• Véronique De Keyser
    Véronique De Keyser
    membre exécutive de la Fédération Humaniste Européenne

L’Europe est-elle laïque ?

Quand on croise les repré­sen­tants des cultes dans les couloirs des insti­tu­tions euro­péennes, on en doute. Et quand les papes parlent au lutrin des chefs d’État, on cherche l’erreur. Mais si l’Europe n’est pas suffi­sam­ment laïque, ce n’est pas parce que les Églises s’y mani­festent bruyam­ment. C’est parce que la laïcité ne l’a pas inves­tie pour en faire son projet.

La laïcité est d’abord un prin­cipe poli­tique — la sépa­ra­tion des pouvoirs poli­tique et reli­gieux. Cette dispo­si­tion n’a pas été adop­tée dans les trai­tés tout simple­ment parce qu’elle est une singu­la­rité dans l’espace euro­péen : à part la France, aucun autre État membre ne corres­pond réel­le­ment à ce modèle. L’Europe a cepen­dant tous les ingré­dients d’une laïcité poten­tielle. Elle est de facto dans une sorte de neutra­lité, car elle n’a pas de compé­tence juri­dique en matière de cultes. C’est l’affaire des États membres. De plus, il existe en Europe un pacte démo­cra­tique impli­cite portant sur un noyau de liber­tés fonda­trices. L’Europe a placé les droits de l’homme au cœur de ses poli­tiques, internes et externes, et la Charte des droits fonda­men­taux, annexée au Traité de Lisbonne, a fait entrer ces droits dans le droit primaire. Quand le même traité de Lisbonne insti­tue, à travers son article 17, un dialogue struc­turé avec les Églises et les asso­cia­tions philo­so­phiques (enten­dez la laïcité) ce n’est pas pour y évoquer les croyances mais pour y suivre l’évolution des valeurs et les trans­for­ma­tions de la société européenne.

Mais la laïcité n’est pas qu’un prin­cipe ou un article de traité. C’est une action conti­nue pour défendre ces liber­tés.

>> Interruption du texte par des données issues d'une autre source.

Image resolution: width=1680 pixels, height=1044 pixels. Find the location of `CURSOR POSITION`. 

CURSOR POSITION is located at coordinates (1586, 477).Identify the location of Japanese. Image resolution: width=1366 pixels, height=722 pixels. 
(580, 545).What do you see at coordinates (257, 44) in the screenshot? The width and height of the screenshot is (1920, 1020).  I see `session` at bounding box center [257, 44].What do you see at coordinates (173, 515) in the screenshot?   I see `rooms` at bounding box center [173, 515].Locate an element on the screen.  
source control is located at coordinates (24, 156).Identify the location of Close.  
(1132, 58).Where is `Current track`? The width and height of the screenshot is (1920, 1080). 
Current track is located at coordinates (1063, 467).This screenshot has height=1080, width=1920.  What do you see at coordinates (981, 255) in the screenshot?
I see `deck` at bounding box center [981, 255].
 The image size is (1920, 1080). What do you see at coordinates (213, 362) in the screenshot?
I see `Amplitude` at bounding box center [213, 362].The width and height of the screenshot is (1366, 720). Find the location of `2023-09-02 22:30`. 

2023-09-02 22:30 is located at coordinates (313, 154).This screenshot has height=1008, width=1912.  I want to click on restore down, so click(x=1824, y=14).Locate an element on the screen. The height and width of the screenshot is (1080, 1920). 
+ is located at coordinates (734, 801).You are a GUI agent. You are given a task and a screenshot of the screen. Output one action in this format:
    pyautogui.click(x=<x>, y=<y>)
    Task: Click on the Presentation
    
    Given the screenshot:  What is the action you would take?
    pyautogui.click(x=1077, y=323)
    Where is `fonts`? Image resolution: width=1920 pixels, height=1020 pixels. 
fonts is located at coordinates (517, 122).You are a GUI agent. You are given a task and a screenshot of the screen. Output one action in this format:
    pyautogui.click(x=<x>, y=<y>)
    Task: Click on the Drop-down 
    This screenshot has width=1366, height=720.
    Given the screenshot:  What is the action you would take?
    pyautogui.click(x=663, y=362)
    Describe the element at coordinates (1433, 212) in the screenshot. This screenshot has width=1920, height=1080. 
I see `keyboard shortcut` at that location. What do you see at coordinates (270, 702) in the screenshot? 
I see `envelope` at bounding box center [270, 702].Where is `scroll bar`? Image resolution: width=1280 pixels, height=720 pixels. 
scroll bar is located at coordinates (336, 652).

Car si l’Europe n’a rien à voir avec les cultes, les batailles sur le droit à l’avortement, l’homosexualité, la recherche sur les cellules souches, l’euthanasie sont féroces dans les enceintes euro­péennes. L’enjeu est clair : faire entrer dans le droit euro­péen ces problé­ma­tiques pour qu’un renver­se­ment poli­tique dans un État membre ne puisse reve­nir sur les acquis. En Pologne, en Espagne, sous l’influence de l’Église catho­lique, le droit a l’avortement a été remis en cause car les femmes ont échoué jusqu’ici à faire de l’avortement un droit fonda­men­tal, alors que la liberté de l’orientation sexuelle a été obte­nue par les LGBT dans la Charte des Droits fondamentaux.

Mais ce ne sont pas les seules menaces contre la laïcité, insé­pa­rable de la démo­cra­tie. C’est cette dernière qui est en danger. Aujourd’hui l’Europe vacille car elle a perdu la confiance des citoyens. Les écarts de richesse s’y sont creu­sés, le dumping social et les délo­ca­li­sa­tions se sont aggra­vés. La crise finan­cière de 2008 et l’austérité qui l’a suivie ont produit des inéga­li­tés meur­trières. Chômage, exclu­sion, repli iden­ti­taire gangrènent la société. Et les réfu­giés, fuyant la guerre au Moyen-Orient, refou­lés par des barbe­lés et des murs ou noyés en Médi­ter­ra­née ont subi cette violence de plein fouet : ils ont écrit les pages les plus noires de l’histoire euro­péenne depuis la Seconde Guerre mondiale. Nous ne mesu­rons pas encore la force symbo­lique de notre rejet ni notre respon­sa­bi­lité dans les causes qui l’ont produit.

Comment en sommes-nous arri­vés là ? Comment avons-nous laissé les vieux démons renaître de leurs cendres et l’extrême droite atteindre des scores histo­riques ? Où est l’Europe sociale promise ? Le vrai combat de la laïcité aujourd’hui est le projet euro­péen. Et le réin­ves­tis­se­ment, par les citoyens, d’une Europe dont ils ont trop long­temps délé­gué le dessein. Il y a urgence. Demain, il sera trop tard.